Records shown: Begin

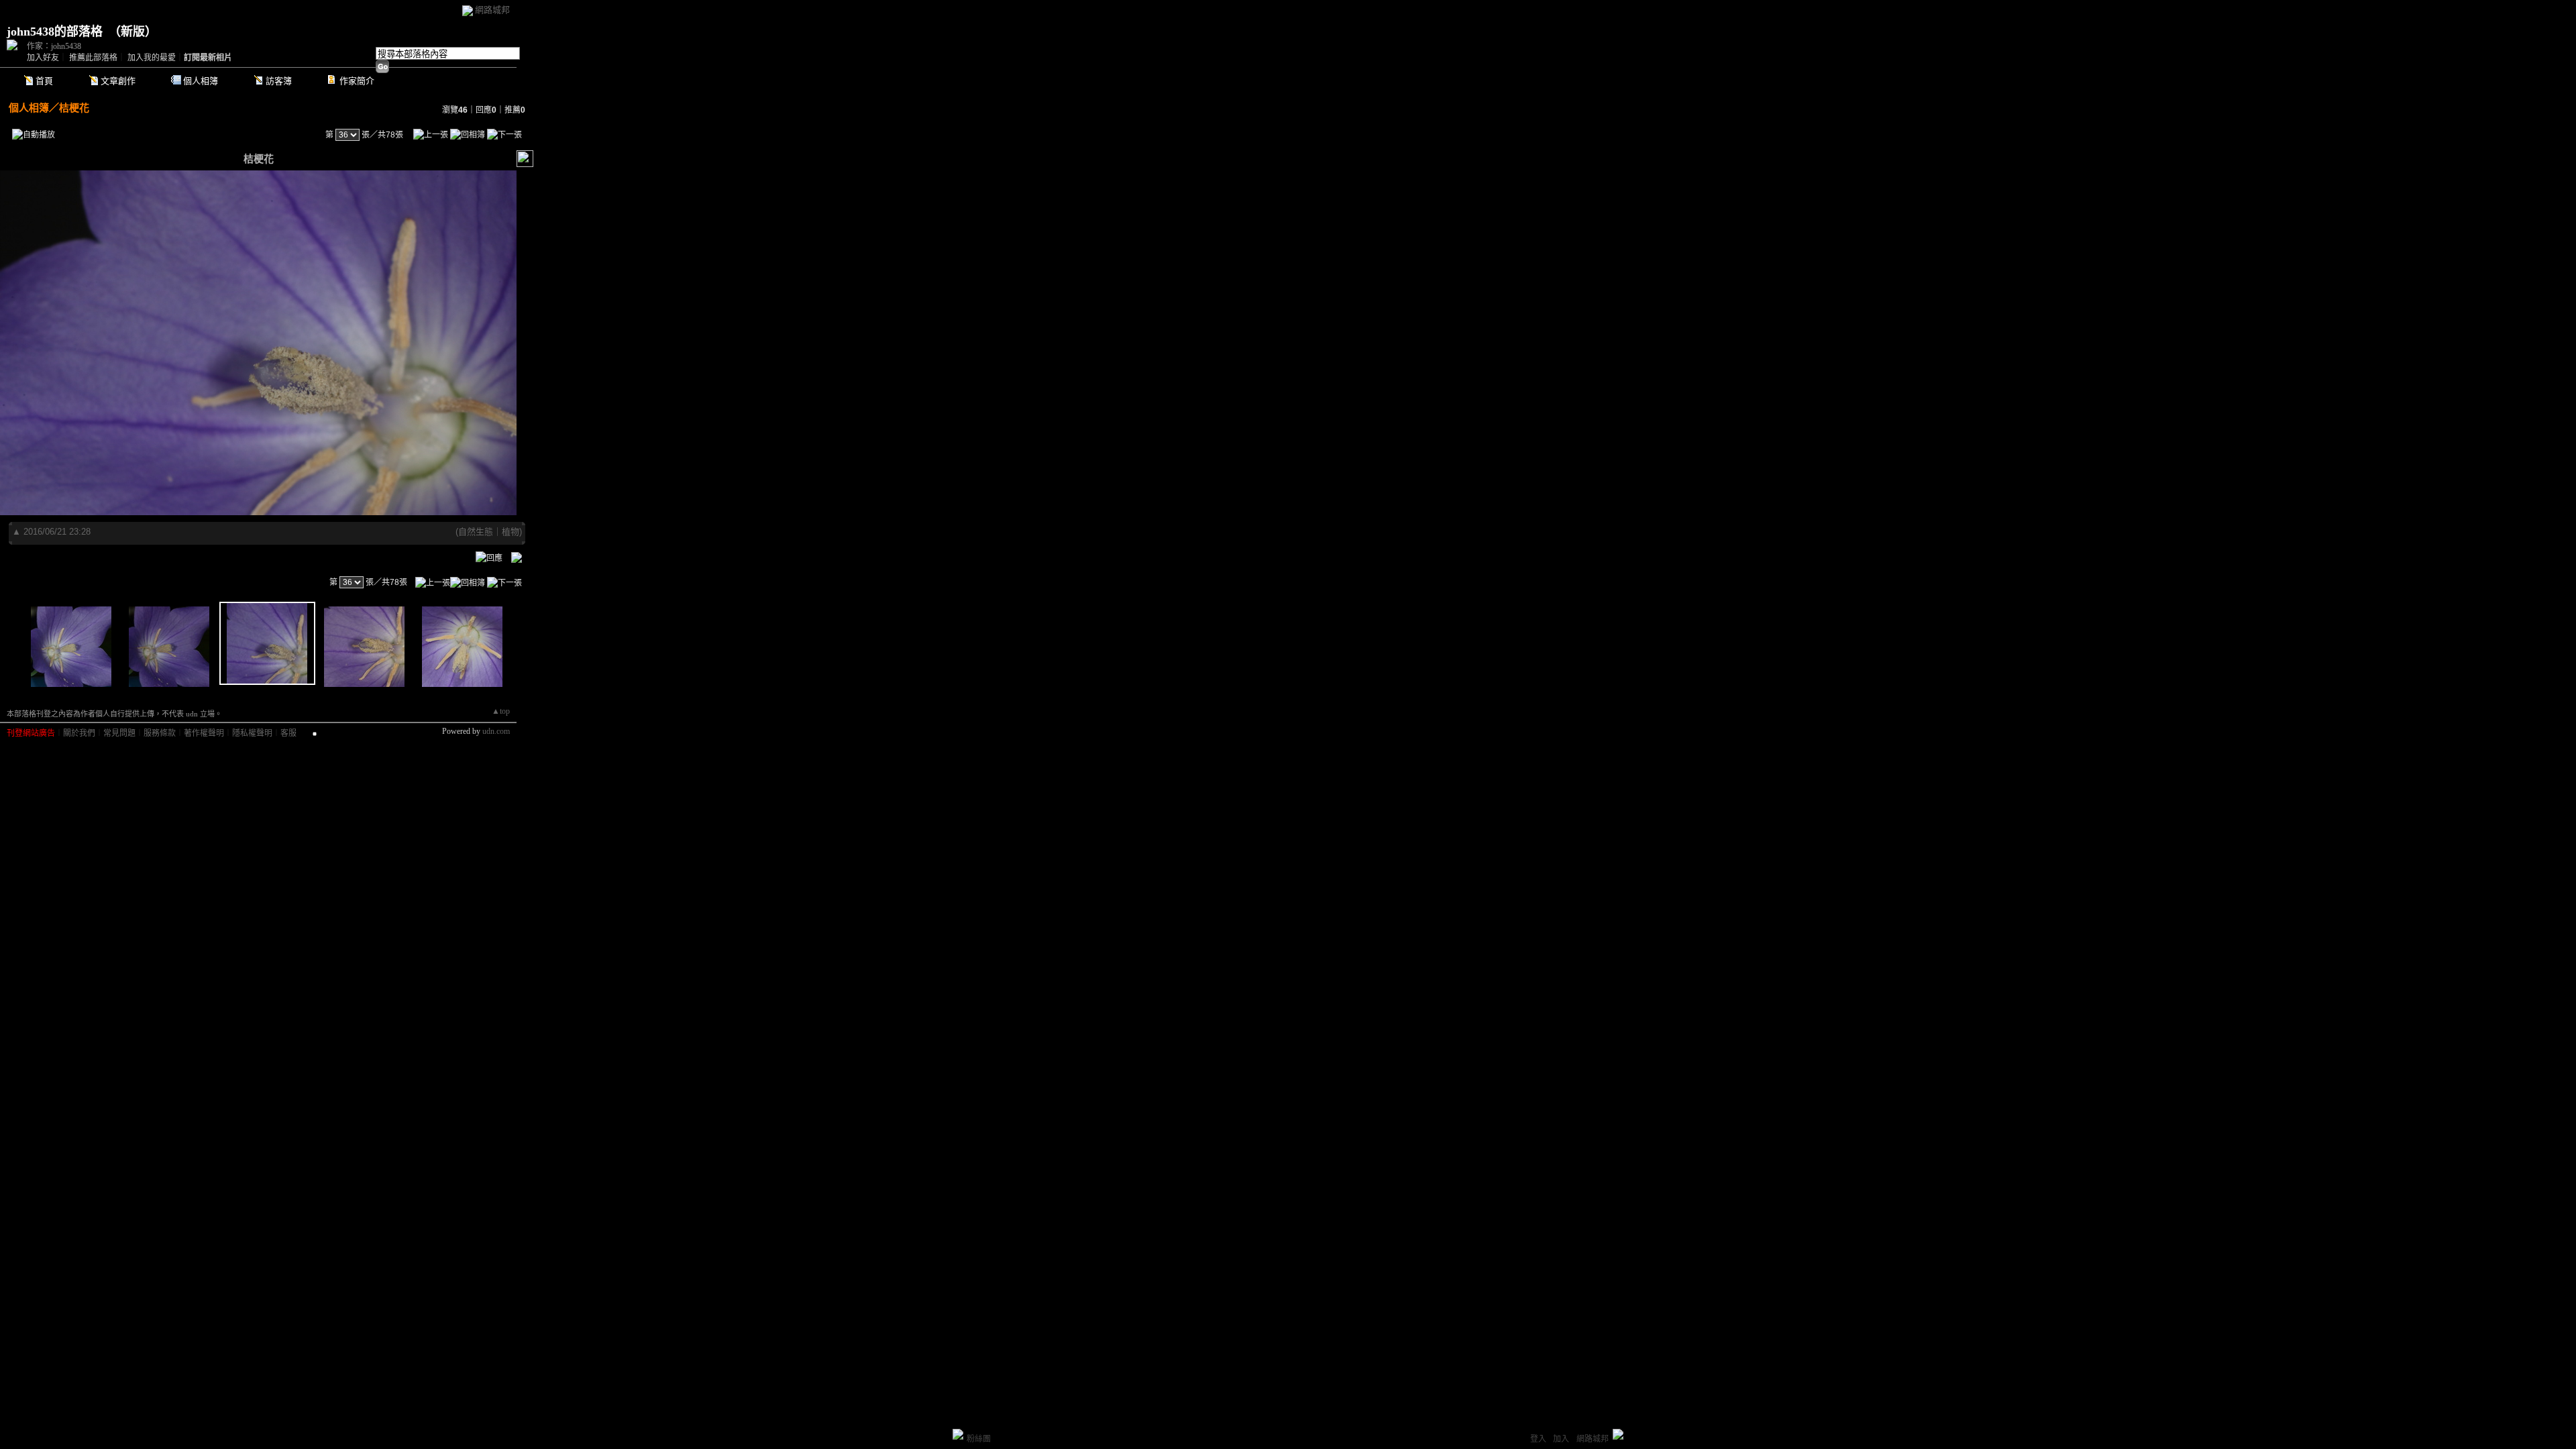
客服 (288, 733)
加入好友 (43, 57)
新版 (133, 31)
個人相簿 (200, 81)
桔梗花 (74, 107)
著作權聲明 (204, 733)
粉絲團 (979, 1439)
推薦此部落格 (93, 57)
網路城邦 (492, 10)
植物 (510, 532)
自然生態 (475, 532)
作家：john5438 (54, 46)
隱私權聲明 (252, 733)
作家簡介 (356, 81)
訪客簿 (279, 81)
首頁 (44, 81)
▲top (501, 711)
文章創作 (118, 81)
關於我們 (79, 733)
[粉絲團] (958, 1434)
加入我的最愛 (151, 57)
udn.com (496, 731)
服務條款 (160, 733)
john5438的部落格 (55, 31)
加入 (1561, 1439)
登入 (1538, 1439)
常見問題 (119, 733)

Records shown: End

▸ **What you need to do**:
Print the whole listing above once more, word for word, without its pictures.

▸ **Response for this exercise**:
客服 (288, 733)
加入好友 (43, 57)
新版 (133, 31)
個人相簿 (200, 81)
桔梗花 (74, 107)
著作權聲明 (204, 733)
粉絲團 (979, 1439)
推薦此部落格 (93, 57)
網路城邦 (492, 10)
植物 (510, 532)
自然生態 (475, 532)
作家：john5438 (54, 46)
隱私權聲明 (252, 733)
作家簡介 (356, 81)
訪客簿 (279, 81)
首頁 (44, 81)
▲top (501, 711)
文章創作 (118, 81)
關於我們 (79, 733)
[粉絲團] (958, 1434)
加入我的最愛 (151, 57)
udn.com (496, 731)
服務條款 (160, 733)
john5438的部落格 (55, 31)
加入 (1561, 1439)
登入 (1538, 1439)
常見問題 (119, 733)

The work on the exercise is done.